# [Work required]
Omit all pictures, then print the entries exactly.

# [Listed entries]
=== Section Start ===

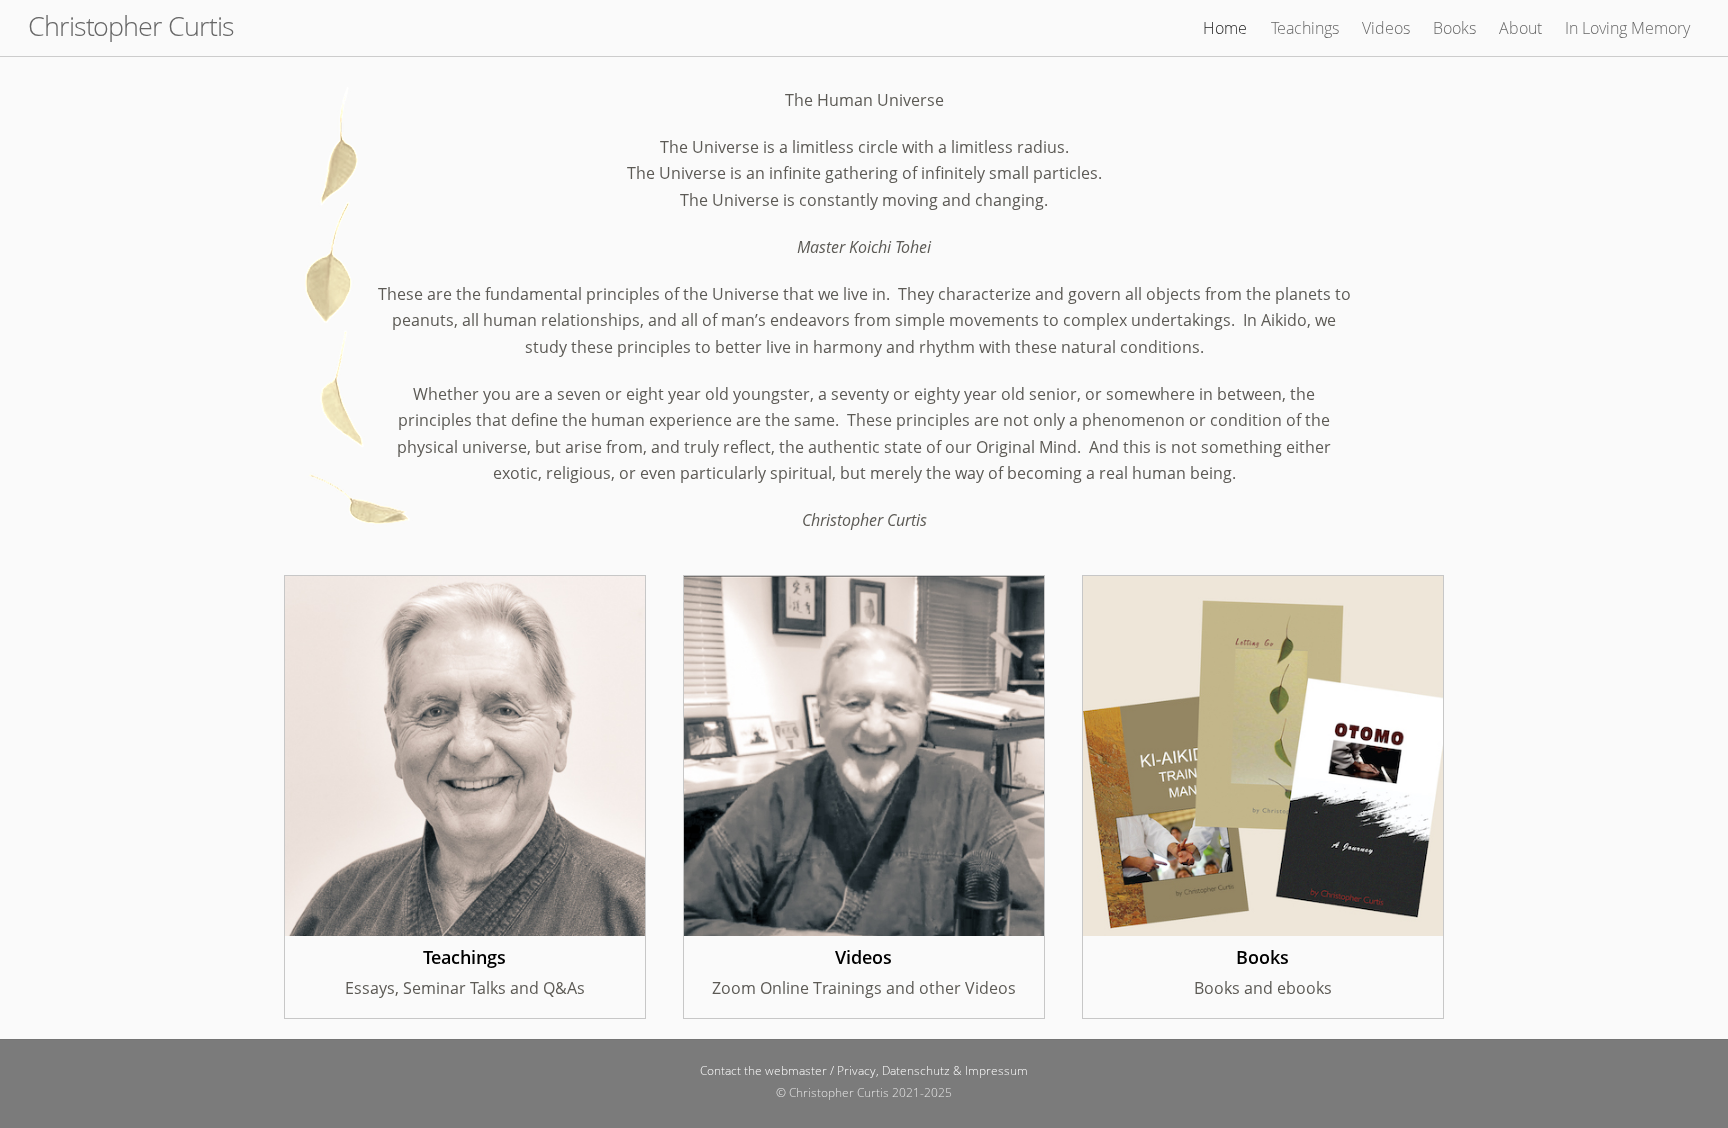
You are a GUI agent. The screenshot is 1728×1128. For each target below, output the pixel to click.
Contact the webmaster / (768, 1070)
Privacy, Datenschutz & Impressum (932, 1070)
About (1520, 28)
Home (1225, 28)
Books (1454, 28)
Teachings (1305, 28)
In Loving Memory (1627, 28)
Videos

=== Section End ===

# [Solution to the exercise]
You are a GUI agent. The screenshot is 1728×1128. For each target below, output the pixel to click.
Contact the webmaster / (768, 1070)
Privacy, Datenschutz & Impressum (932, 1070)
About (1520, 28)
Home (1225, 28)
Books (1454, 28)
Teachings (1305, 28)
In Loving Memory (1627, 28)
Videos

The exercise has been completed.